As cost inputs shift overnight and global disruptions cascade through supply chains, pricing professionals are being asked to do more with less and faster than ever before. Yet, the very tools that could help manage this workload, protect margins, and move with agility often get stuck in approval limbo.

 

The High Cost of Doing Nothing to Prepare for Tariffs

In the face of overwhelming economic uncertainty, it's hard to know what to do. Executives across industries seem largely to be holding their breath, waiting to see how the rapidly shifting trade war plays out over Q2. Delaying action in favor of seeing which way the wind blows is a natural response, but it's not necessarily a good one. 

With J.P. Morgan forecasting a 60% chance of recession by the end of 2025, many executive teams are pausing growth initiatives—delaying hiring, reevaluating capital projects, and freezing major spending decisions. It's understandable. Doing nothing can feel like the safest option when the future feels unclear.​

But for pricing teams, this freeze comes at the worst possible moment.

Over the past several weeks, pricing professionals—especially those in distribution, manufacturing, and consumer packaged goods—have been working harder than ever. Their days are filled with tracking rapid vendor cost changes, updating pricing models, and responding to a wave of volatility sparked largely by tariff pressures. These teams aren't just busy, they're overwhelmed. Ironically, the economic uncertainty behind these challenges is also the reason leadership does not want to invest in the very tools and systems that would relieve this pressure.

It's a painful paradox: decision-makers are reluctant to invest because of the uncertainty, yet that same uncertainty is the exact reason investment is so badly needed.

This pattern isn't new. Many companies shift into a protective posture when economic uncertainty and recession loom. However, freezing it in place can cost more in the long run. The price of inaction is hidden at first, showing up in overburdened teams, missed opportunities, and pricing decisions that lag behind the market. And in industries that depend heavily on imports, where tariffs are hitting hardest, the impact can be even more acute.

Distribution: Where Speed and Scale Collide

Distributors are navigating a uniquely difficult landscape. According to the most recent figures as of May 1st, 2025, two-thirds (62%) of distributors expect their cost of goods sold to rise by 10% or more in 2025. The same survey also found that financial strain in the industry is already widespread, with 67% of respondents reporting a negative impact on their businesses and only 2.5% indicating any positive financial impact.

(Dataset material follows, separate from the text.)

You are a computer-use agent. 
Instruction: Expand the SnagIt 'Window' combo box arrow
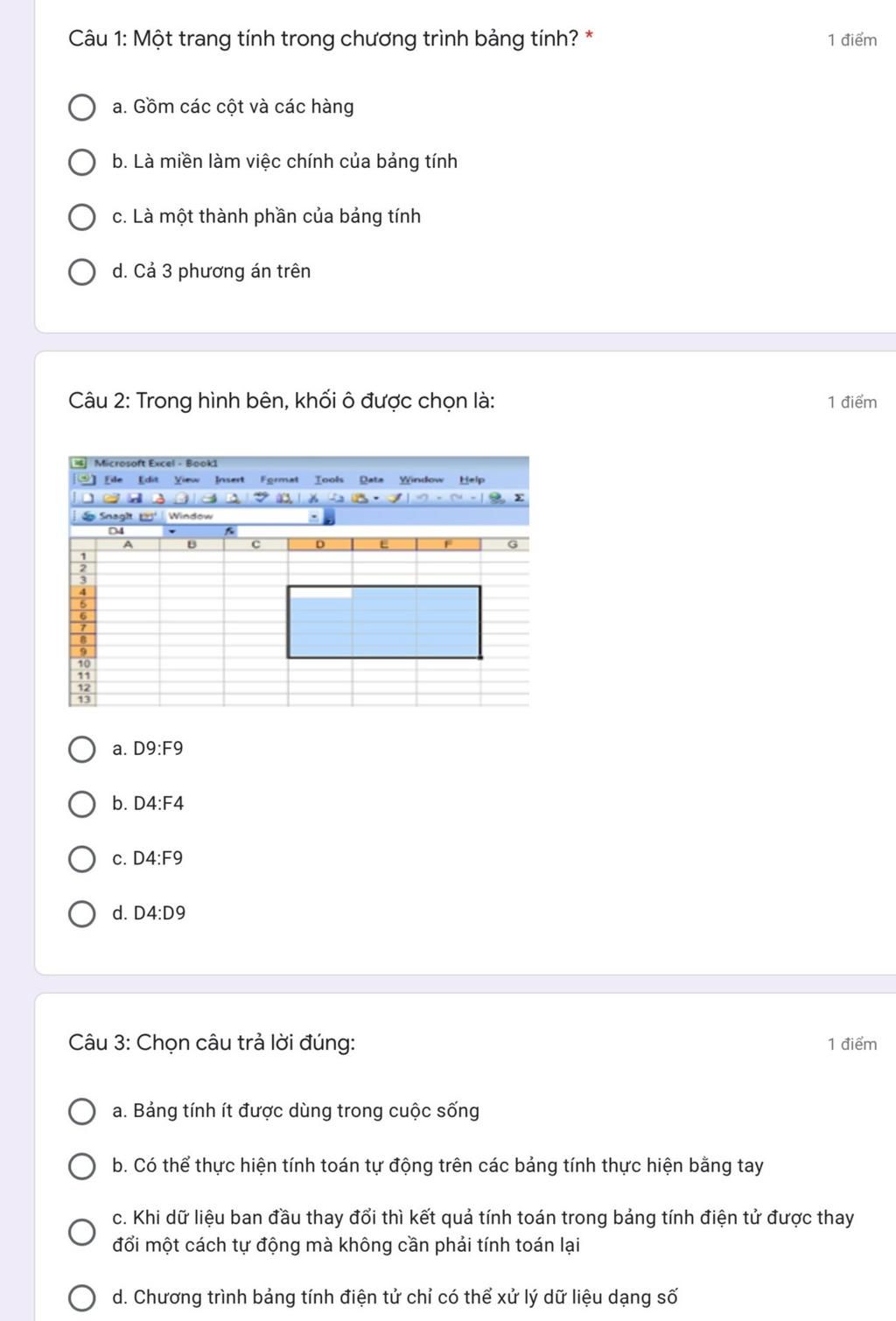[314, 516]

With vendor costs fluctuating daily and inventory flowing in from global sources, pricing accuracy can't wait. Yet many teams lack the tools to keep up in real time. Manual pricing processes, which take up to two months to get through current systems, are simply inadequate to the task at hand. Pricing departments are working beyond the limit of their workload capacity, and they still cannot meet the demands that come with a trade war. Time only widens the gap between rising costs and market-facing prices, putting margins and customer trust at risk.

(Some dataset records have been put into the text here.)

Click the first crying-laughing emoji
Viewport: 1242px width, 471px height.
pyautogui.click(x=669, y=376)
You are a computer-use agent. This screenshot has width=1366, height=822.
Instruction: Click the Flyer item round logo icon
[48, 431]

Manufacturing: The Tariff Tension Point

Manufacturers are feeling the squeeze from all sides. In April, the Institute for Supply Management's purchasing manager's index for manufacturers fell to 48.7%, with anything under 50% indicating falling activity. Raw materials sourced from overseas are getting more expensive by the day, and the future of costs is anything but certain. 

With complex supply chains and high-volume outputs, even small delays in pricing updates can have a major financial ripple effect. Manufacturers risk losing competitiveness and profitability in a tight-margin environment without agile pricing strategies.

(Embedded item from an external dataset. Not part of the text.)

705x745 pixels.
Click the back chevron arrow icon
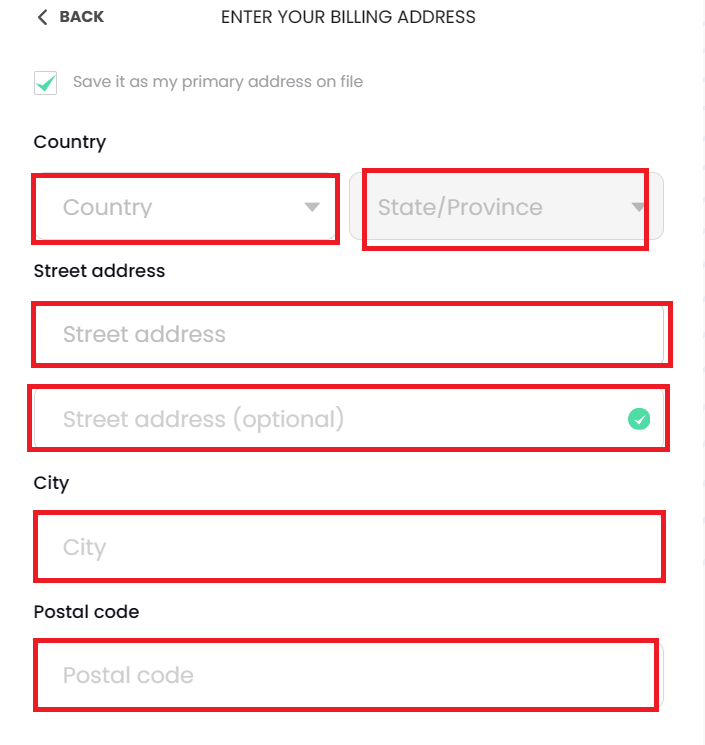(42, 17)
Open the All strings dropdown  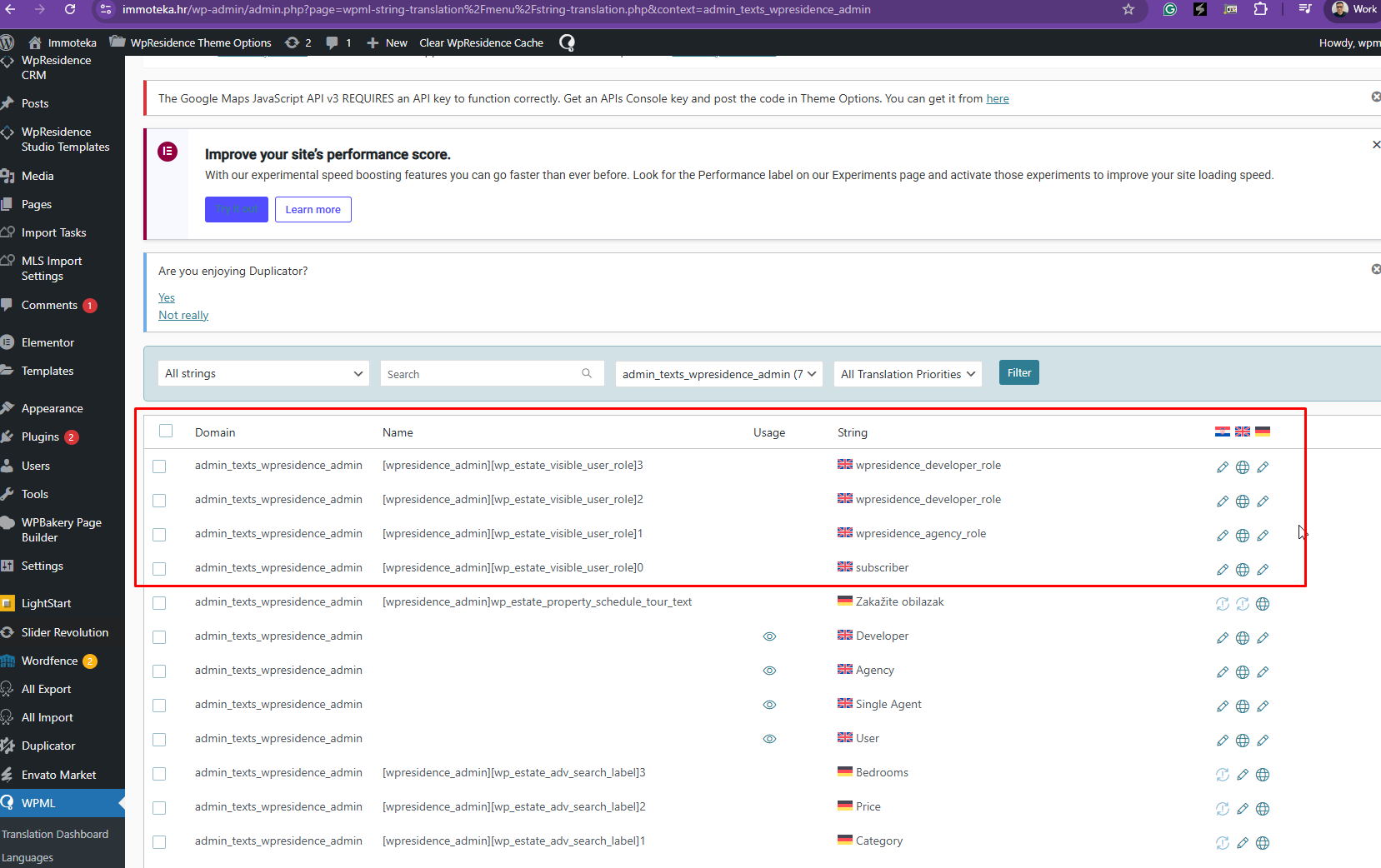[x=264, y=373]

CPG: Juggling Volume, Vendors, and Volatility

The consumer packaged goods (CPG) sector, valued at $2 trillion in North America, was already in a somewhat tight spot prior to the introduction of tariffs. In the first half of 2024, the top 50 CPGs by revenue globally posted only 1.2% year-over-year revenue growth. Many CPG companies had little room to spare in their margins heading into 2025. Now, the constant fluctuations in tariff policy are hitting industry players hard. 

Multiple SKUs, promotions, and vendor relationships make the CPG pricing function complex under normal conditions. Now, with cost inputs in flux, pricing teams are racing to respond. Without modern tools, that race becomes a grind, and inaction at the top slows everyone down.

 

Quantifying The Cost of Delay

While the challenges your pricing team faces are compelling, executive leadership will hesitate to invest in anything that doesn't present a compelling financial picture in the current economy. In other words, pricing leadership needs to be able to justify the numbers. Luckily, the financial potential of pricing software is not a hard sell.

Imagine a $5 billion company with solid gross margins and steady operating expenses. Now, assume tariffs drive a modest 10% increase in the cost of goods sold. If it takes two months to reflect those cost increases in customer pricing, as is typical for traditional, manual-based pricing changes, that delay costs the business $67 million in unrecovered costs.

In this scenario, every one-month delay costs $33 million.

Now, compare that with the impact of a pricing solution that enables near-instant price adjustments. You are able to respond to market fluctuations within a few days, if not just a few hours, thereby maintaining optimal pricing regardless of the shifting tides. At the same time, your pricing team is free to focus on higher-order tasks like long-term strategic planning instead of wasting months of time reacting to constant changes. 

Shaving even a few weeks off the update cycle can have a massive effect on profitability, especially in tariff-heavy industries like manufacturing, distribution, and CPG. Yet, the other side of this equation that executive leadership will want to know about is the costs of a pricing solution implementation. 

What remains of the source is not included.